- [STATED GOAL A] List every percentage figure given in the Bristol local elections thread below.
- [STATED GOAL B] In the Bristol local elections thread below, which party does xenon say they will vote for?
- [STATED GOAL C]
Using the Bristol local elections thread below, decide whether each statement agrees with it. Answer yes or no, and quote the deciding words.
(i) munkeeunit says voting is coming up in their ward this time.
(ii) xenon thinks the Greens will never get any real power.
(iii) nightbreed asks Bristolians to support whoever supports the care workers.

╭─ SELECTION

# Bristol: Local Elections



## xenon (Apr 23, 2007)

Anyone bothering?


----------



## munkeeunit (Apr 23, 2007)

Voter turnout is stuck at historically low levels of around 50%. We have a government elected in the last 2 general elections with a popular mandate of only a little over 20% of the electorate, when this low turnout is factored in.

Voting isn't coming up in my ward this time round, and the only real reason to vote I can think of is to dilute the vote of the BNP. 

This urge to dilute the vote of the far-right also seems to be the only factor in the historically high turnout in the French general election so far (80+%), and not in any real resurgence in support for a worn out mainstream.


----------



## xenon (Apr 23, 2007)

I must admit I need to research who exactly's standing and what they're standing for. Although if I get to the polling station, I know which party I shall vote for already. Presuming they have a candidate.

Greens FWIW.


----------



## Isambard (Apr 23, 2007)

xenon_2 said:
			
		

> Greens FWIW.



Promise organic jam tomorrow by stealing the bread of the working class.


----------



## xenon (Apr 23, 2007)

No sandwhiches today then.


They'll never get any real power but my thinking is. The more representatives they have, will perhaps keep the focus on environmental issues. The issues the mainstream parties have been trying to grandstand over of late.

They're all pawns in my little game. I wish.


----------



## nightbreed (Apr 23, 2007)

All you Bristolians out there ,support whoever supports the care workers.

╰─
╭─ RECORDS SHOWN

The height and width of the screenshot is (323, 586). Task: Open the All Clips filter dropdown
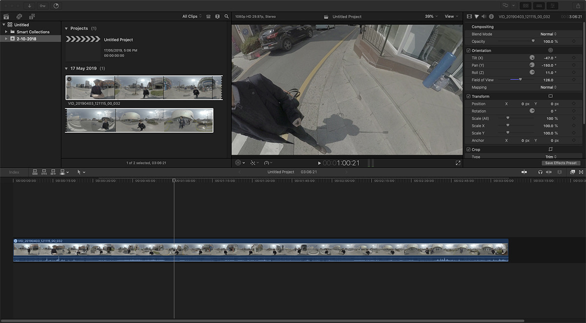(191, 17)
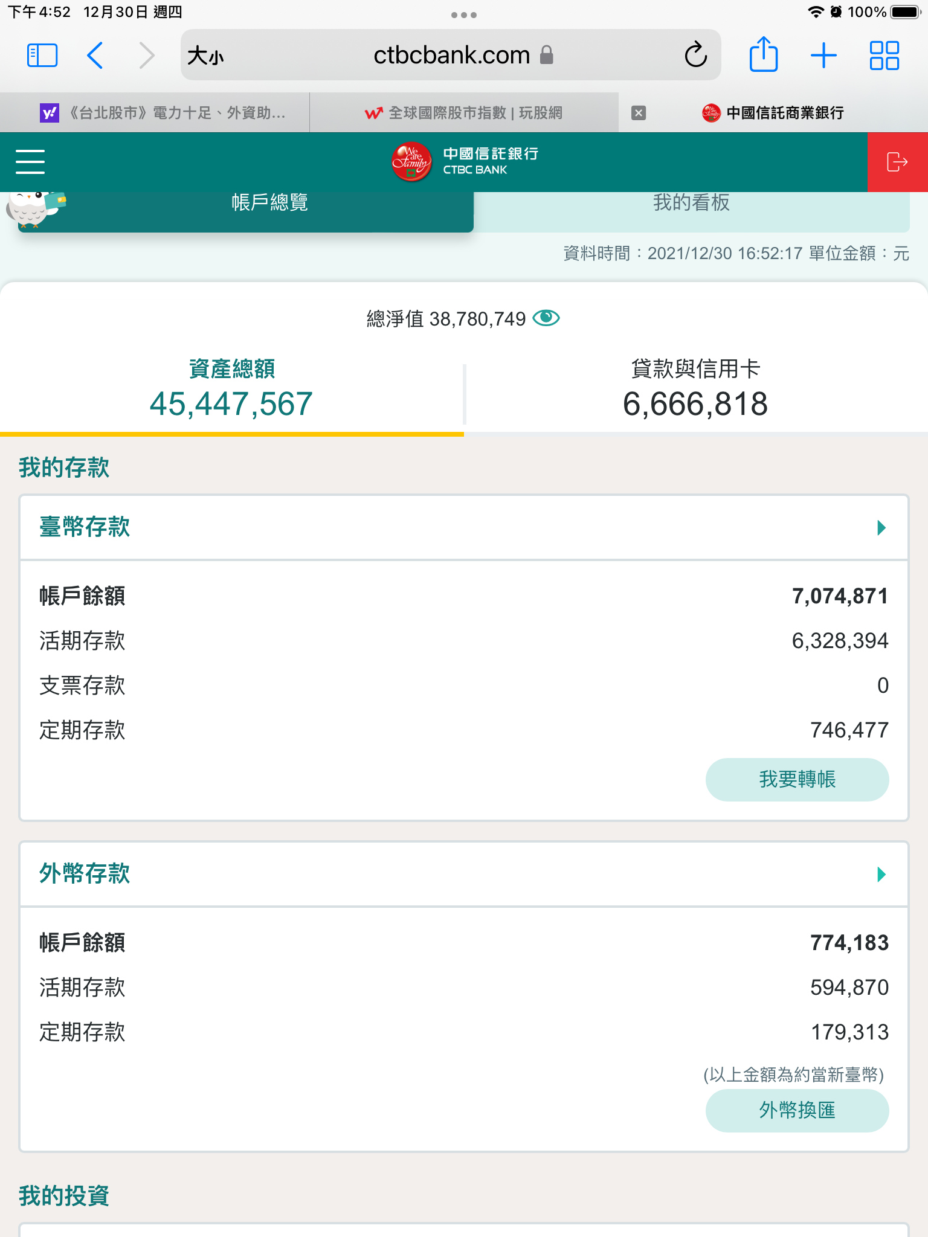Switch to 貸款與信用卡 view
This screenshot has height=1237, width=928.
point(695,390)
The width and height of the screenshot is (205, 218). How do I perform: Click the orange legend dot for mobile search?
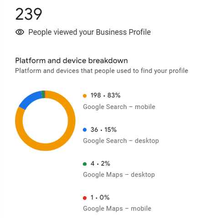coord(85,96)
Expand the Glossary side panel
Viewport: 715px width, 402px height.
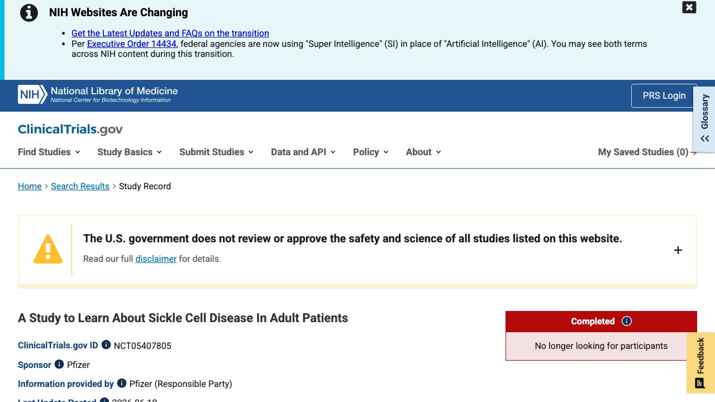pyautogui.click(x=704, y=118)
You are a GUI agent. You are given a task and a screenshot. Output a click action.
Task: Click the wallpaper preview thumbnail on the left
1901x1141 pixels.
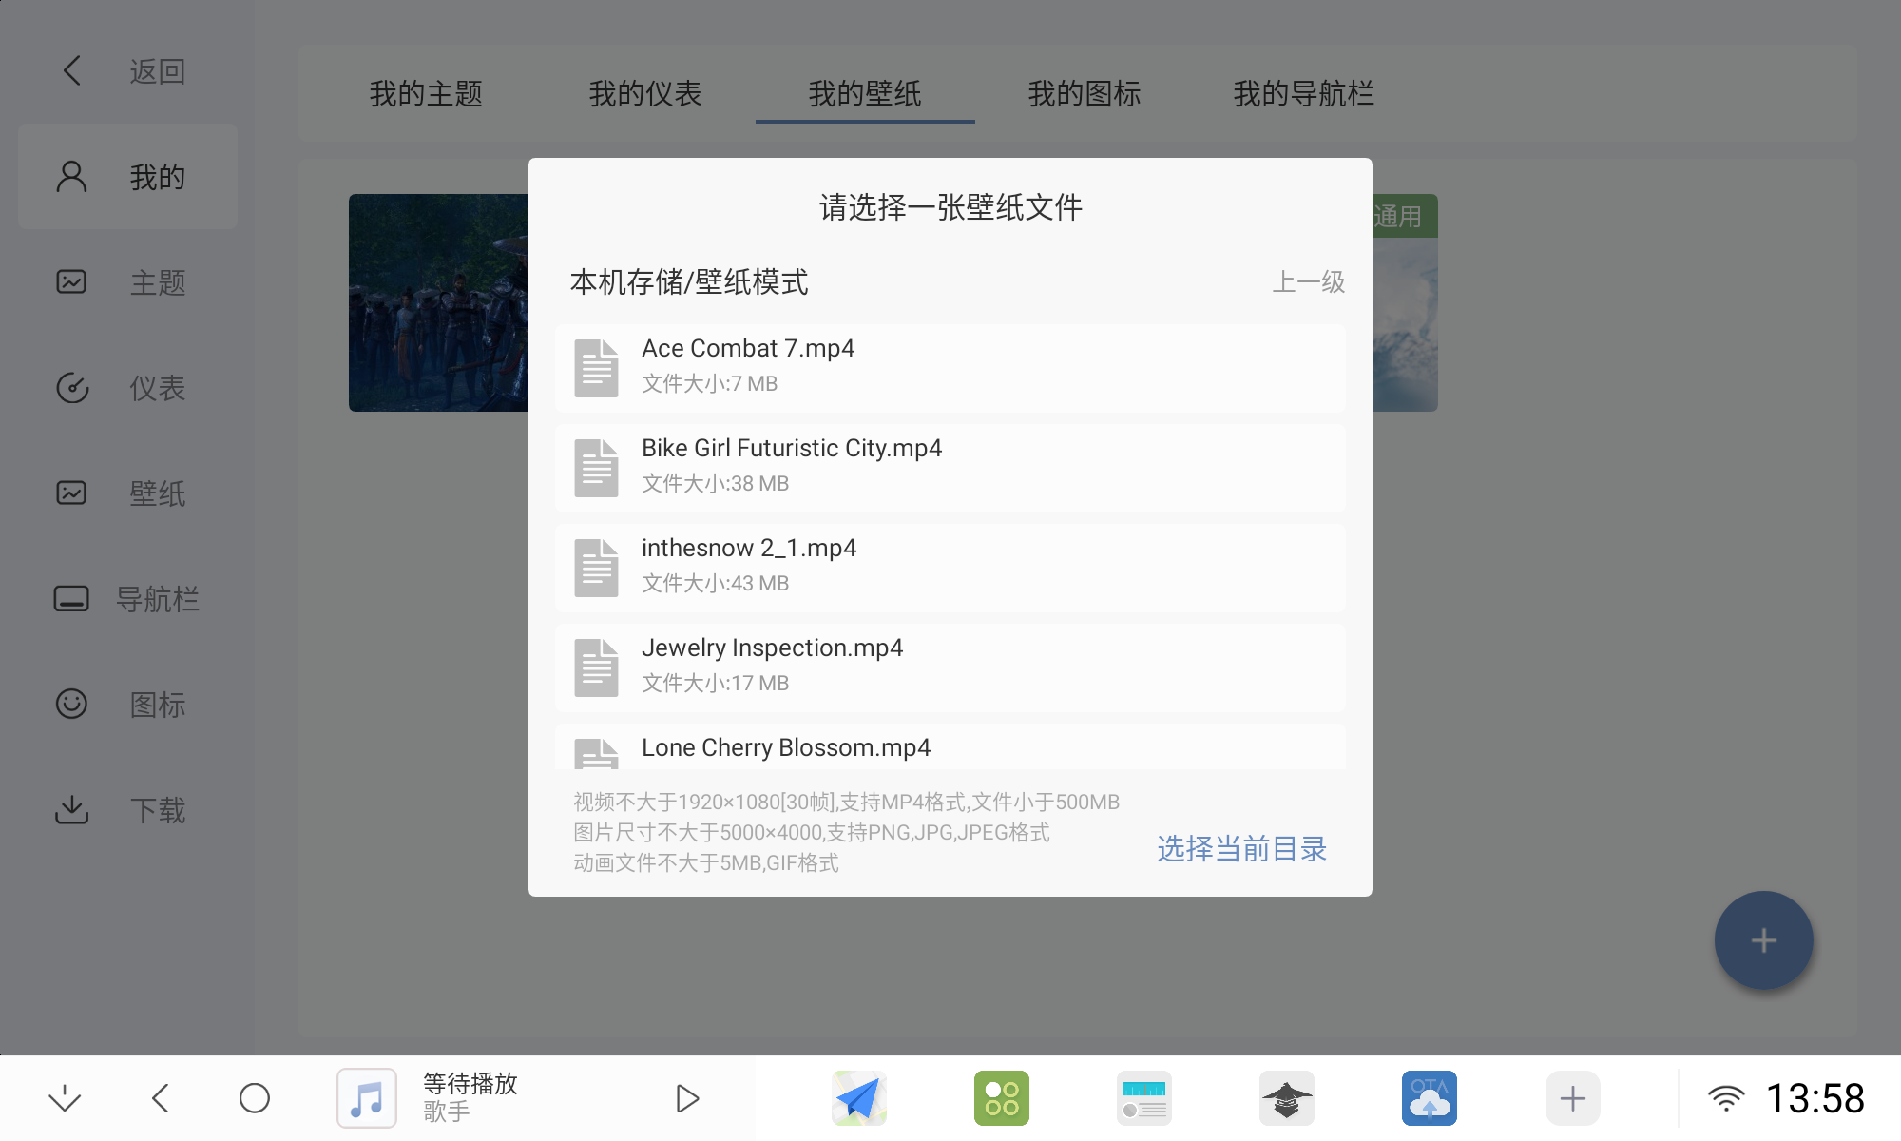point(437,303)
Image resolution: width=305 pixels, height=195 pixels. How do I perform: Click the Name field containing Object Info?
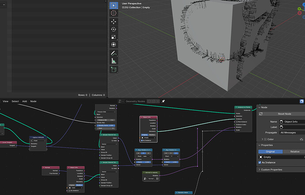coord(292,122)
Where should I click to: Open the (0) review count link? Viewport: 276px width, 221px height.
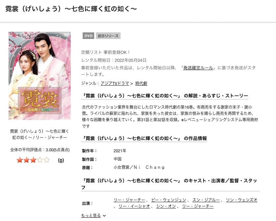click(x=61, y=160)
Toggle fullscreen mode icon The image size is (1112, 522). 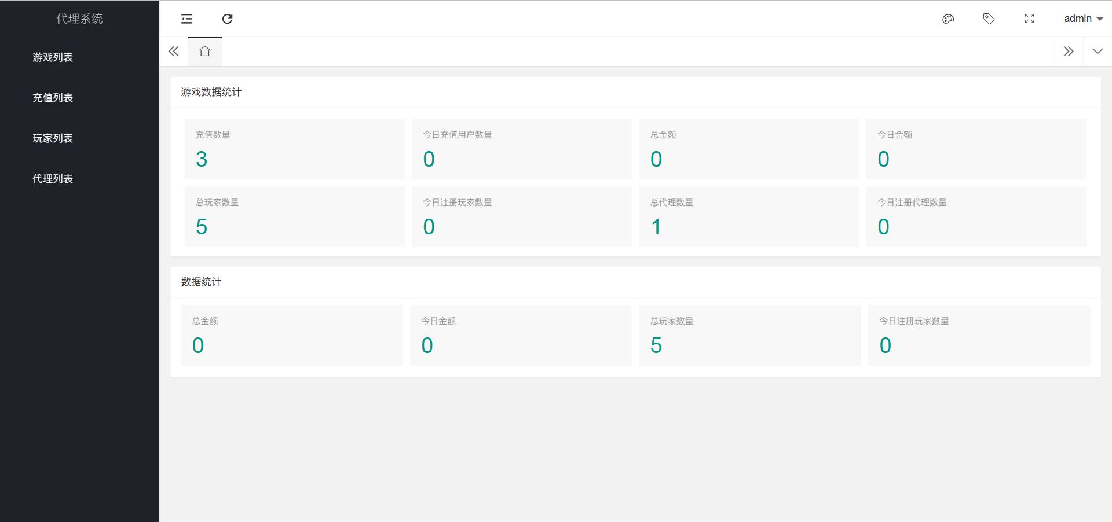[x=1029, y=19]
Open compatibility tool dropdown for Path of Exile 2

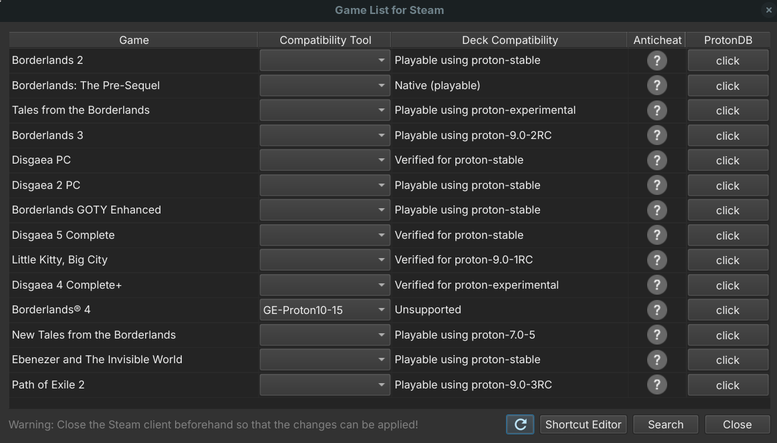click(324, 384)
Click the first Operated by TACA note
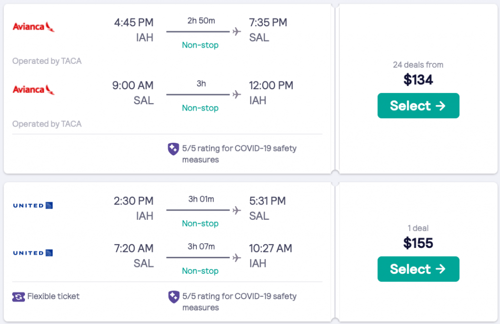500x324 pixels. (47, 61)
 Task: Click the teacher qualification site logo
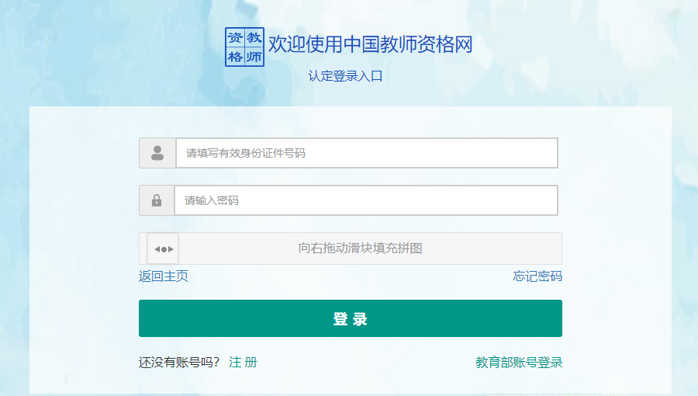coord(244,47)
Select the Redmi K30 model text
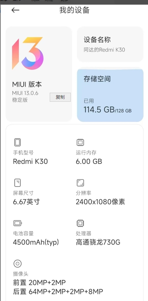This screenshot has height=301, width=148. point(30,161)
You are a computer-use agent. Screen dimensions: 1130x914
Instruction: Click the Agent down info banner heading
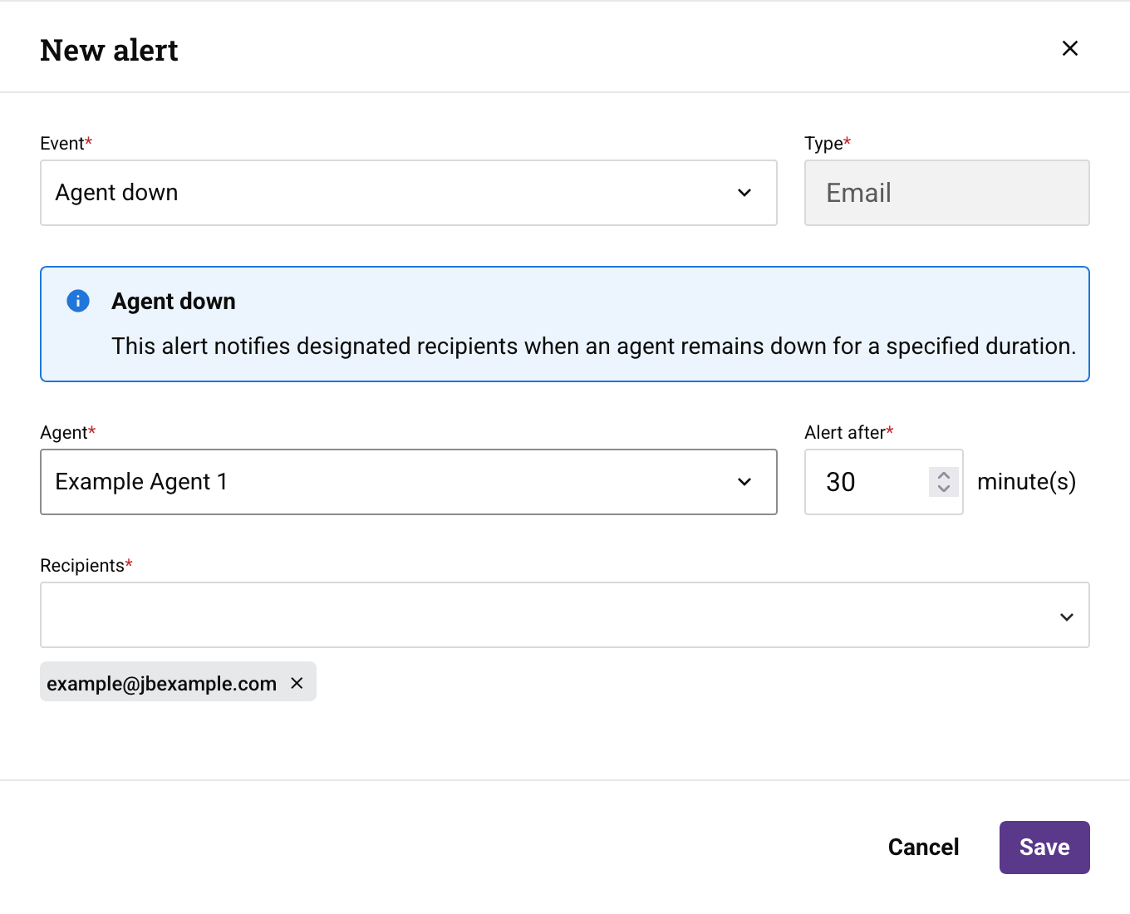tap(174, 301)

╰─

- [TASK SOLUTION A]
- around 50%
- a little over 20%
- 80+%

- [TASK SOLUTION B] The Greens.

- [TASK SOLUTION C]
(i) No: "Voting isn't coming up in my ward this time round"
(ii) Yes: "They'll never get any real power"
(iii) Yes: "support whoever supports the care workers"